La préparation mentale a été l’opportunité de comprendre ce qu’il se passait à l’intérieur de moi et ainsi trouver des moyens et outils me permettant de m’améliorer dans ma carrière de basketteur. 

 

Comment avez-vous découvert la préparation mentale ? 

Je l’ai découverte en 1998, lorsque je suis arrivé à l’Institut national du sport, de l'expertise et de la performance (INSEP) à l’âge de 14 ans, car j’ai ressenti le besoin de bénéficier d’un accompagnement mental. J’y ai fait la rencontre de Cédric Quignon-Fleuret qui est préparateur mental de l’AS Monaco, chercheur et auteur d’un livre sur la préparation des champions (Cédric Quignon-Fleuret, "Devenir champion", Solar, 2016). Avec Cédric, j’ai commencé à utiliser l’imagerie mentale. Par ailleurs, j’ai découvert et pratiqué des techniques de respiration, utilisées en sophrologie, pour réduire les tensions physiques et mentales. 

 

Cela a donc été une initiative personnelle ? 

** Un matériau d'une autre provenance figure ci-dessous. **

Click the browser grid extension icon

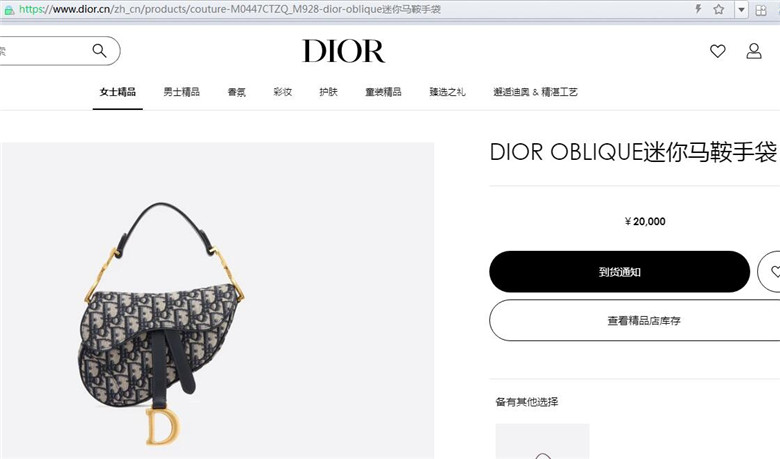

Oui, je savais que j’avais besoin d’outils pour m’aider à gérer mes émotions. J’étais un jeune adolescent avec beaucoup d’énergie et, déjà à l’époque, fasciné par les arts martiaux et la culture orientale. J’avais la conviction que je devais travailler sur l’aspect mental, en dehors du terrain, pour être meilleur sur le terrain. 

 

Quels souvenirs gardez-vous des séances d’imagerie et de techniques de respiration ?

En imagerie mentale, on utilisait des scènes ou des situations à succès sur le terrain. Pour le travail de respiration, j’ai surtout le souvenir de la sensation de plénitude aiguë en fin de séance, ce qui est une sensation très rarement ressentie dans la vie quotidienne. Il y avait une sorte de rapport énergétique. Nous arrivions à nous comprendre parfaitement avec Cédric. J’en garde de très beaux souvenirs. 

 

Lors de votre passage à l’université aux États-Unis, avez-vous continué à être suivi ?

Au départ, je n’ai pas reçu beaucoup de soutien sur le plan mental pour pouvoir être performant sur le terrain, mais plutôt sur le plan culturel. J’ai été accompagné par une tutrice qui m’aidait à perfectionner mon anglais, à faire mes travaux, ainsi que par mes coéquipiers pour me faire comprendre le fonctionnement du pays. Ce soutien n’avait pas pour but de m’améliorer sur le terrain mais de m’aider dans ma vie quotidienne, en dehors du terrain, contribuant ainsi indirectement à ce que je sois performant sur le terrain. 

 

Après 4 années à l’université, vous êtes drafté en NBA mais devez subir une lourde intervention chirurgicale au niveau du cœur. Malgré cela, vous revenez en seulement quelques mois, puis êtes rapidement performant. Comment l’expliquez-vous ? 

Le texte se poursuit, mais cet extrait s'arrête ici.